__Exercise task__. Rewrite the listing below, changing every occurrence of "Locate an element on the screen" to "Find an element on the screen" and leaving everything else unchanged.

__Data lines__.
________________________________________

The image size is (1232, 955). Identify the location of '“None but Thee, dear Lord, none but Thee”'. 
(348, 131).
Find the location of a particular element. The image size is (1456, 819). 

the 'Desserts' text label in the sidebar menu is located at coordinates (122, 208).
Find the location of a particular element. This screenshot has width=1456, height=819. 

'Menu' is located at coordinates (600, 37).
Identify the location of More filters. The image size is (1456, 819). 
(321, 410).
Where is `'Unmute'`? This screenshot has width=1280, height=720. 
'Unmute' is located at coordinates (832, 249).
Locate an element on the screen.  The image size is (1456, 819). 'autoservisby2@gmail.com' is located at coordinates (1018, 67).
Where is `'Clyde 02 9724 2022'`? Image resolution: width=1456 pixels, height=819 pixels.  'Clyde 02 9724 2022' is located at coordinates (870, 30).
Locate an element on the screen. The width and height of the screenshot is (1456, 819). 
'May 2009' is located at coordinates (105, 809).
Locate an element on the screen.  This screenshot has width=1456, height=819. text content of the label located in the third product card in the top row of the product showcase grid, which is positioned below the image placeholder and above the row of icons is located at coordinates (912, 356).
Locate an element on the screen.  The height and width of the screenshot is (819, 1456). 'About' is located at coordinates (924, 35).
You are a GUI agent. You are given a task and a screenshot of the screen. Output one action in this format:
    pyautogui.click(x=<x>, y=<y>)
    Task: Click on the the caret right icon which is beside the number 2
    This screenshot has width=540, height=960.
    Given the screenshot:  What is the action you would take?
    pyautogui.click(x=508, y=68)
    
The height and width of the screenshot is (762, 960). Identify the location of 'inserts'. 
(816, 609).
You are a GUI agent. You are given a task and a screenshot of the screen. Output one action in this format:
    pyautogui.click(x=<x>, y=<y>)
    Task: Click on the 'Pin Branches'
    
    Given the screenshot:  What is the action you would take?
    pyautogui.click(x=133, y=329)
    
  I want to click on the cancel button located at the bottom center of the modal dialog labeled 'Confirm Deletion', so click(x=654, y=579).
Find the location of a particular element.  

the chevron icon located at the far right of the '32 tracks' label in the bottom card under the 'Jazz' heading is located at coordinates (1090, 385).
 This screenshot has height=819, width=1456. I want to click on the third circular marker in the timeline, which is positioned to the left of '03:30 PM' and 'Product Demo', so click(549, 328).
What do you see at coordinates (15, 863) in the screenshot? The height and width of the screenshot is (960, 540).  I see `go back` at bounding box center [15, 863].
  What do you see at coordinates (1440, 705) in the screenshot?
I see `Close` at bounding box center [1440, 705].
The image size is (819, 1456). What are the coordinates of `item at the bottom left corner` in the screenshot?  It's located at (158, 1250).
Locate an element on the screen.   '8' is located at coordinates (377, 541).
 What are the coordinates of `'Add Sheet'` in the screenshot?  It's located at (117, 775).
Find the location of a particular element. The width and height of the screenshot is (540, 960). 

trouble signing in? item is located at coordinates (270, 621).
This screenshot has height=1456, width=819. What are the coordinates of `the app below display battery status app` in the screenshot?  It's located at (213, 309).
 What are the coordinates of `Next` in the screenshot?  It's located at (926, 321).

________________________________________

__Solution for this task__.
The image size is (1232, 955). Identify the location of '“None but Thee, dear Lord, none but Thee”'. 
(348, 131).
Find the location of a particular element. The image size is (1456, 819). 

the 'Desserts' text label in the sidebar menu is located at coordinates (122, 208).
Find the location of a particular element. This screenshot has width=1456, height=819. 

'Menu' is located at coordinates (600, 37).
Identify the location of More filters. The image size is (1456, 819). 
(321, 410).
Where is `'Unmute'`? This screenshot has width=1280, height=720. 
'Unmute' is located at coordinates (832, 249).
Find an element on the screen.  The image size is (1456, 819). 'autoservisby2@gmail.com' is located at coordinates (1018, 67).
Where is `'Clyde 02 9724 2022'`? Image resolution: width=1456 pixels, height=819 pixels.  'Clyde 02 9724 2022' is located at coordinates (870, 30).
Find an element on the screen. The width and height of the screenshot is (1456, 819). 
'May 2009' is located at coordinates (105, 809).
Find an element on the screen.  This screenshot has width=1456, height=819. text content of the label located in the third product card in the top row of the product showcase grid, which is positioned below the image placeholder and above the row of icons is located at coordinates (912, 356).
Find an element on the screen.  The height and width of the screenshot is (819, 1456). 'About' is located at coordinates (924, 35).
You are a GUI agent. You are given a task and a screenshot of the screen. Output one action in this format:
    pyautogui.click(x=<x>, y=<y>)
    Task: Click on the the caret right icon which is beside the number 2
    This screenshot has width=540, height=960.
    Given the screenshot:  What is the action you would take?
    pyautogui.click(x=508, y=68)
    
The height and width of the screenshot is (762, 960). Identify the location of 'inserts'. 
(816, 609).
You are a GUI agent. You are given a task and a screenshot of the screen. Output one action in this format:
    pyautogui.click(x=<x>, y=<y>)
    Task: Click on the 'Pin Branches'
    
    Given the screenshot:  What is the action you would take?
    pyautogui.click(x=133, y=329)
    
  I want to click on the cancel button located at the bottom center of the modal dialog labeled 'Confirm Deletion', so click(x=654, y=579).
Find the location of a particular element.  

the chevron icon located at the far right of the '32 tracks' label in the bottom card under the 'Jazz' heading is located at coordinates (1090, 385).
 This screenshot has height=819, width=1456. I want to click on the third circular marker in the timeline, which is positioned to the left of '03:30 PM' and 'Product Demo', so click(549, 328).
What do you see at coordinates (15, 863) in the screenshot? The height and width of the screenshot is (960, 540).  I see `go back` at bounding box center [15, 863].
  What do you see at coordinates (1440, 705) in the screenshot?
I see `Close` at bounding box center [1440, 705].
The image size is (819, 1456). What are the coordinates of `item at the bottom left corner` in the screenshot?  It's located at (158, 1250).
Find an element on the screen.   '8' is located at coordinates (377, 541).
 What are the coordinates of `'Add Sheet'` in the screenshot?  It's located at (117, 775).
Find the location of a particular element. The width and height of the screenshot is (540, 960). 

trouble signing in? item is located at coordinates (270, 621).
This screenshot has height=1456, width=819. What are the coordinates of `the app below display battery status app` in the screenshot?  It's located at (213, 309).
 What are the coordinates of `Next` in the screenshot?  It's located at (926, 321).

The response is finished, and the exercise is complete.